Written by The Anand Market

Updated on:

SAN FRANCISCO – Frustration was boiling within Stephen Curry. Until he comes to the surface. Until he let out a roar. Until he ripped his jersey from the collar to the 30th.

He had scored 46 points on 35 shots, benefiting from only three free throws in 43 minutes. He made the tying layup at the end of regulation time. In the final minute of the first overtime, he forced a turnover, then hit a huge corner 3, setting up Klay Thompson’s game-tying 3 that kept the Warriors alive. Then, in the second overtime, Curry’s final points of the night came on a 26-footer from the top with 4.7 seconds left, giving the Warriors a point.
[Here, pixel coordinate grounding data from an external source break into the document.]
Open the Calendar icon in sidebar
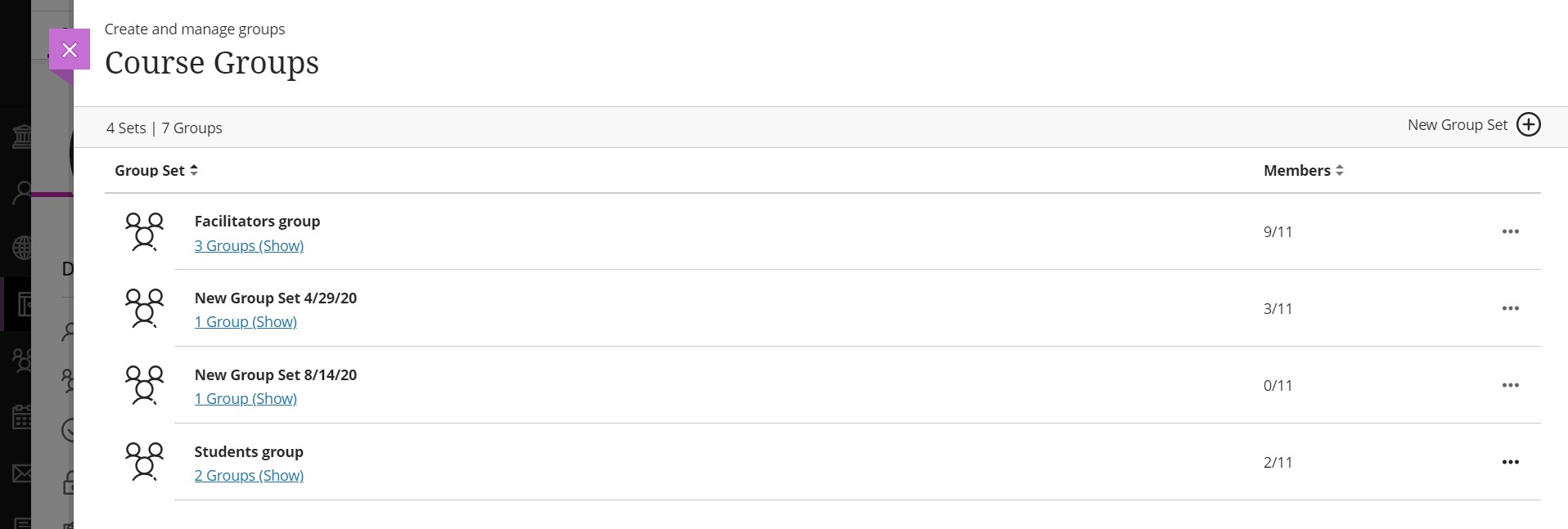coord(21,417)
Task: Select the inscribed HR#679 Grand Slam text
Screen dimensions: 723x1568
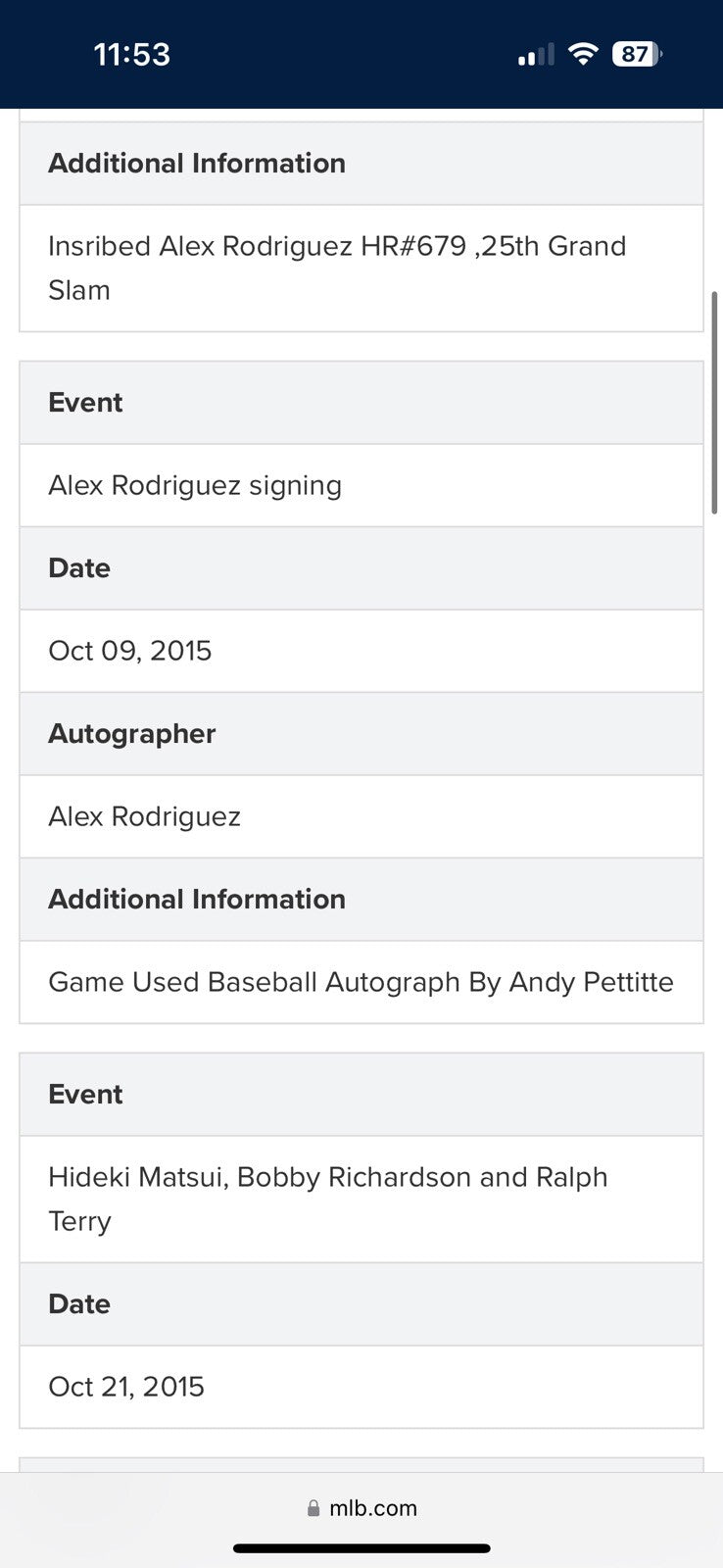Action: click(337, 268)
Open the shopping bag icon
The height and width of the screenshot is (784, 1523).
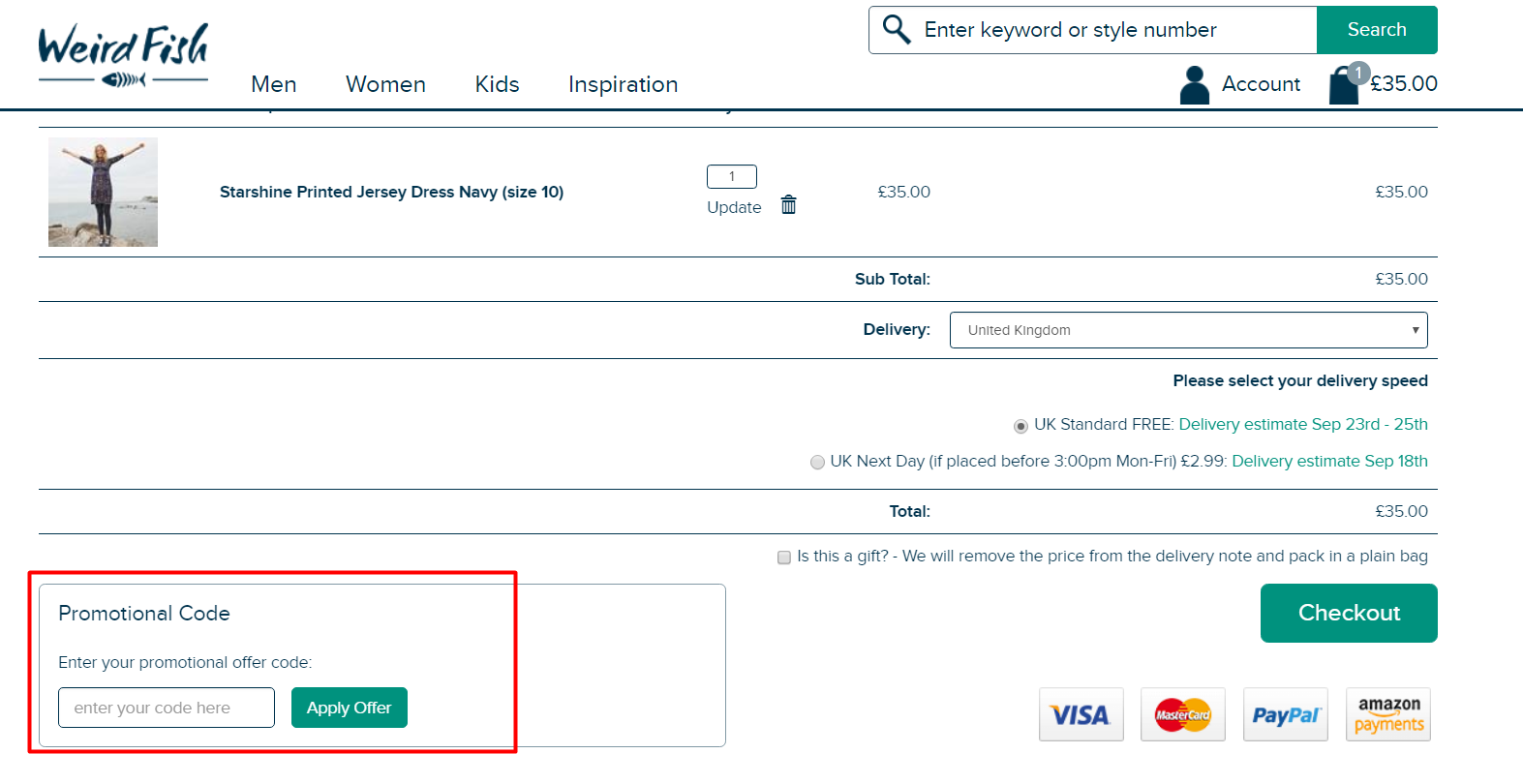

He left his tracking in the air as he reversed. Spent too much on a more elaborate celebration. The NBA’s leader in clutch points delivered 19 more in this double-overtime affair, including 10 in the second overtime. Most nights, that would have been enough.

But on the other team was Curry’s partner in magnificence. His most validating and most valiant enemy. LeBron James. They exchanged heartaches and hugs over the years. James, whose Lakers knocked Curry’s Warriors out of the playoffs last year, had even more heartache to inflict on Curry.

James, 39, beat a rookie nearly half his age on the dribble, passed another sharp young athlete and launched into a powerful attack at the rim. He made the mistake and, punctuating his spectacular evening, made two free throws to give the Lakers victory, 145-144. James’ 36 points, 20 rebounds and 12 assists in nearly 48 minutes indicted his birth certificate for fraud.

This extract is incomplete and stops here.